Couture-Rigert a présenté un rapport détaillé, faisant entre autres des recommandations pour assurer un emballage et une expédition des plus sécuritaires. « Le caissage est bien entendu d’une importance cruciale pour transporter quelque chose d’un point A au point B, affirme Couture-Rigert lors d’une entrevue avec Magazine MBAC, et la terre cuite est plus fragile que d’autres matériaux. » Après avoir bien reçu l’œuvre au laboratoire du MBAC à Ottawa, elle y a travaillé pendant cinq semaines, nettoyant la surface, retouchant les zones où la peinture manquait, allant même jusqu’à refixer un petit morceau de terre cuite brisé à un certain moment et qui était tombé dans la capuche de la mère. « La sculpture est maintenant ici pour de bon », a-t-elle précisé.

Souvenir de Loch Lomond et Boulonnaise allaitant son enfant ne sont que deux des nombreuses œuvres européennes acquises par le MBAC en 2014. Accroché en face du paysage de Doré se trouve l’audacieux Souper à la Maison d’Or (1855) de Thomas Couture, prêt à long terme de la Vancouver Art Gallery, le sujet de la fascinante exposition Comprendre nos chefs-d’œuvre de l’an dernier.
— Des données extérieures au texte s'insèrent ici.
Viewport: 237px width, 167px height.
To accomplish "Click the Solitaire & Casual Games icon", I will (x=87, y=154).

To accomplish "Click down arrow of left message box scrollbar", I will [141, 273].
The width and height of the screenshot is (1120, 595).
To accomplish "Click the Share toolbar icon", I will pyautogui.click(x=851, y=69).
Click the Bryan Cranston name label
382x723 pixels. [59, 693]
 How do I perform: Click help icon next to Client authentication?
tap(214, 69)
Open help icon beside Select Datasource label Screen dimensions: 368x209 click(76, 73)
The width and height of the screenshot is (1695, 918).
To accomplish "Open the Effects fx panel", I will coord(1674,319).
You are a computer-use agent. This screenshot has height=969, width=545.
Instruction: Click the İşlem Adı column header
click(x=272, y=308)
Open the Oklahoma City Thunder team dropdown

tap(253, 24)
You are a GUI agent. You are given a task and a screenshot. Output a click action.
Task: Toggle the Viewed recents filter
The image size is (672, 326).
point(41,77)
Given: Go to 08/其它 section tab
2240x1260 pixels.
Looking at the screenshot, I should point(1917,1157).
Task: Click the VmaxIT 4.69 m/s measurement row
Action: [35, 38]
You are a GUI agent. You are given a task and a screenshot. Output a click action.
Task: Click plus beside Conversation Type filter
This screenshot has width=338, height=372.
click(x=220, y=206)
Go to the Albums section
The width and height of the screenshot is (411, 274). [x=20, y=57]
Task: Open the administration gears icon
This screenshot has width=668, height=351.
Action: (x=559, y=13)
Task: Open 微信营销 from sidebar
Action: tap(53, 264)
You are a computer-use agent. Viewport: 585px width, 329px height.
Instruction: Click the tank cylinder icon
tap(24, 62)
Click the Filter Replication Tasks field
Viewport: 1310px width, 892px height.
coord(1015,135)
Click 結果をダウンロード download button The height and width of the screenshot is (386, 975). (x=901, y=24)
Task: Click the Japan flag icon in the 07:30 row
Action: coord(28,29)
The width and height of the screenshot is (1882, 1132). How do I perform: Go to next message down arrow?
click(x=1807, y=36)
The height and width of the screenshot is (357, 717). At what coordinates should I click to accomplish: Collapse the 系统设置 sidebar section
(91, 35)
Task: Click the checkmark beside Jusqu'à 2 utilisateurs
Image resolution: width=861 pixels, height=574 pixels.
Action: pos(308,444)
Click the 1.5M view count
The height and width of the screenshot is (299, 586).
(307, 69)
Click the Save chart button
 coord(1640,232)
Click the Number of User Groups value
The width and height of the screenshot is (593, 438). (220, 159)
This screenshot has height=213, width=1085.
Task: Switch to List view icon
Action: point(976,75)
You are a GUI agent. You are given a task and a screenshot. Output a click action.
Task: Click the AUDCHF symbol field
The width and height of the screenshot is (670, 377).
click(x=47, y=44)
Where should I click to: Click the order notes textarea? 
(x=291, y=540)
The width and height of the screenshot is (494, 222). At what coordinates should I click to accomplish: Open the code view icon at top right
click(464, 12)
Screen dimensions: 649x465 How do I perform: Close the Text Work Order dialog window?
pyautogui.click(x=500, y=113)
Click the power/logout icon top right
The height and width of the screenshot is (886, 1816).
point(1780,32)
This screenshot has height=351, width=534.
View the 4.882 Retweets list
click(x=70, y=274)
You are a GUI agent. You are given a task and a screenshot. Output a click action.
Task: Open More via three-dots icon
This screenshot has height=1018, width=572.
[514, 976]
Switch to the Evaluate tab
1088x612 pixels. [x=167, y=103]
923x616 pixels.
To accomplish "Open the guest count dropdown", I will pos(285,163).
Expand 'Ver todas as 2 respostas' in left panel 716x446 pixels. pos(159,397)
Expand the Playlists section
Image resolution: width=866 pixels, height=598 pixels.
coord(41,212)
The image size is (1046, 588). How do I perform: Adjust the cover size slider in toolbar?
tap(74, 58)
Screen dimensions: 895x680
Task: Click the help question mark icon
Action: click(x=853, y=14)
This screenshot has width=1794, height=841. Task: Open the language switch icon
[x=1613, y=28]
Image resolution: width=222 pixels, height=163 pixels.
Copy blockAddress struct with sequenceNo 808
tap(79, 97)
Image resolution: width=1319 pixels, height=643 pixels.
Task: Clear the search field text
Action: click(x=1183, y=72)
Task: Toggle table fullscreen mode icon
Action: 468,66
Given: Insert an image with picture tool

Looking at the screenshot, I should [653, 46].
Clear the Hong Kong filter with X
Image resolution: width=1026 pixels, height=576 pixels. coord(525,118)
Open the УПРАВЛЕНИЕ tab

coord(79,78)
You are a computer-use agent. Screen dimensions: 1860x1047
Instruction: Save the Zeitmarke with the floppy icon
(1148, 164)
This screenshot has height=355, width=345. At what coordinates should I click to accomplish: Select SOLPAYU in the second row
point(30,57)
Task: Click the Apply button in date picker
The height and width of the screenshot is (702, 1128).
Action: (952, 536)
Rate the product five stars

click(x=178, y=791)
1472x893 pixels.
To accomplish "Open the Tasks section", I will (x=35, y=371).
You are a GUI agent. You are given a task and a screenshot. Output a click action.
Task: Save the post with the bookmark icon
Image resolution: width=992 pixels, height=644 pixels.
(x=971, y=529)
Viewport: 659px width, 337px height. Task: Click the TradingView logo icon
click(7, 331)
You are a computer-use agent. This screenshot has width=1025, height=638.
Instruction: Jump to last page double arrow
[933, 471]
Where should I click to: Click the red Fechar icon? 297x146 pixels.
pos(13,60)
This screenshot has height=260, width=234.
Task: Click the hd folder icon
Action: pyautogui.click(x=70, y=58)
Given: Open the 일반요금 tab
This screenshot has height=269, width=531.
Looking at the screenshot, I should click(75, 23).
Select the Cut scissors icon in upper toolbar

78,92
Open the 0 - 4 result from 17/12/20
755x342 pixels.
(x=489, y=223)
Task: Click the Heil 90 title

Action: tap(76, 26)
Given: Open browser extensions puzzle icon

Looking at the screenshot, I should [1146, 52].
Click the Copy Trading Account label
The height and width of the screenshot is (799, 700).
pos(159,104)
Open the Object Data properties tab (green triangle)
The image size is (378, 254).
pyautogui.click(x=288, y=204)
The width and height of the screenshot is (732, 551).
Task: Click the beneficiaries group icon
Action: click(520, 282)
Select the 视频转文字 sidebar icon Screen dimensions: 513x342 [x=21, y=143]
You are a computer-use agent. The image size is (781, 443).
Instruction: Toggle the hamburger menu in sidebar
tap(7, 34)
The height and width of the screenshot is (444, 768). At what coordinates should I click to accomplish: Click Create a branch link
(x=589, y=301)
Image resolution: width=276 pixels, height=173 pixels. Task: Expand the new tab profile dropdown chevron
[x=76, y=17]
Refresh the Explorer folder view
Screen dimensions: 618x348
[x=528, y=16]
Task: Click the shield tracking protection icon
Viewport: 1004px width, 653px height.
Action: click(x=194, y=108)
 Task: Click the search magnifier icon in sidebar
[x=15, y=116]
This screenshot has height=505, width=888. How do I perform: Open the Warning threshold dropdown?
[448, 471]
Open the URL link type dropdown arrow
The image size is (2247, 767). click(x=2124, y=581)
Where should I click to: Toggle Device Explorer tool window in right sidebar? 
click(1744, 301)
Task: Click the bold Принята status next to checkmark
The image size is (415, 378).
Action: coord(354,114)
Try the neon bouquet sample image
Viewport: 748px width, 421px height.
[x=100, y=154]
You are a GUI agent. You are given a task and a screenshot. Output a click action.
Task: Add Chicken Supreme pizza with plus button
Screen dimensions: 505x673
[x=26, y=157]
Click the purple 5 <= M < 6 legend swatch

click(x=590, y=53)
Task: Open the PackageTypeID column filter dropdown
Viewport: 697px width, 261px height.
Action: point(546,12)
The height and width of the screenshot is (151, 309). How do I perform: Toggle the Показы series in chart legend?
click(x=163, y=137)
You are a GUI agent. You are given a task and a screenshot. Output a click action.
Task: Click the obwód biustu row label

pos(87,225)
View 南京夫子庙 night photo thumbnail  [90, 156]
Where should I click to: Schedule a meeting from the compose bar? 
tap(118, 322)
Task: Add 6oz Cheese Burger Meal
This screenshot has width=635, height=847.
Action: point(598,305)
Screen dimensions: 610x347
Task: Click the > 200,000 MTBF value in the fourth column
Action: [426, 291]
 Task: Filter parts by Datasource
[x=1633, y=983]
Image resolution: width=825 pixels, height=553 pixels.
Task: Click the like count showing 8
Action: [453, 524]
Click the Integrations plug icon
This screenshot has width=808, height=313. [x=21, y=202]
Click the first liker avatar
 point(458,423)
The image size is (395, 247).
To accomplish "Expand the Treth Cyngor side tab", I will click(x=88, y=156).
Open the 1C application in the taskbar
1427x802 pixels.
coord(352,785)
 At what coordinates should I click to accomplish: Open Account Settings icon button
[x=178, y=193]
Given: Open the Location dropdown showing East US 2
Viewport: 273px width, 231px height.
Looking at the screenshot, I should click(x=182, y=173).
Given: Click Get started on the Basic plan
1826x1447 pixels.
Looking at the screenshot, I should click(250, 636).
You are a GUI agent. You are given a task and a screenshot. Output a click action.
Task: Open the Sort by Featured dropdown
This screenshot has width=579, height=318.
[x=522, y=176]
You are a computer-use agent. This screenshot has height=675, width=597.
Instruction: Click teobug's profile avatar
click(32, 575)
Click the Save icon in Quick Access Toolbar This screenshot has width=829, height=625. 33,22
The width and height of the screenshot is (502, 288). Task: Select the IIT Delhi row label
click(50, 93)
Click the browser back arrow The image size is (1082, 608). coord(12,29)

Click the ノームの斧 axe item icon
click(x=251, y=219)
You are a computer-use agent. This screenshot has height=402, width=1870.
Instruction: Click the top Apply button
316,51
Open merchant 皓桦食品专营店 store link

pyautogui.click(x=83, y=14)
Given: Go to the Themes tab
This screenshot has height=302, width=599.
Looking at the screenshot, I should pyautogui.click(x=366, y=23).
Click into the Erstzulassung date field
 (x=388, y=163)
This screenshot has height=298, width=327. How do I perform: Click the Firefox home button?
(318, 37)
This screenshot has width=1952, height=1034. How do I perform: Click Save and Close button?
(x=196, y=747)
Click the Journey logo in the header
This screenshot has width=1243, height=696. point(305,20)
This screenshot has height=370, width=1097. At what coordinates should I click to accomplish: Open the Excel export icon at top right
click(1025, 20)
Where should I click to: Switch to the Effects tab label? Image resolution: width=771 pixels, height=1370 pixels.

Et dans une salle attenante se trouve La Parque et l’Amour (1877), bronze d’un mètre de haut de Doré, donné au MBAC par les collectionneurs Alfred et Ingrid Lenz Harrison, qui avaient prêté l’œuvre au Musée le temps de l’exposition estivale.

Ces ajouts aux salles d’art européen sont enthousiasmants. « Maintenant, conclut Paul Lang, nous avons une approche beaucoup plus complexe et complète de la deuxième moitié du XIXe siècle. » 

Souvenir de Loch Lomond de Gustave Doré et Boulonnaise allaitant son enfant de Jules Dalou sont maintenant à l'affiche au Musée des beaux-arts du Canada.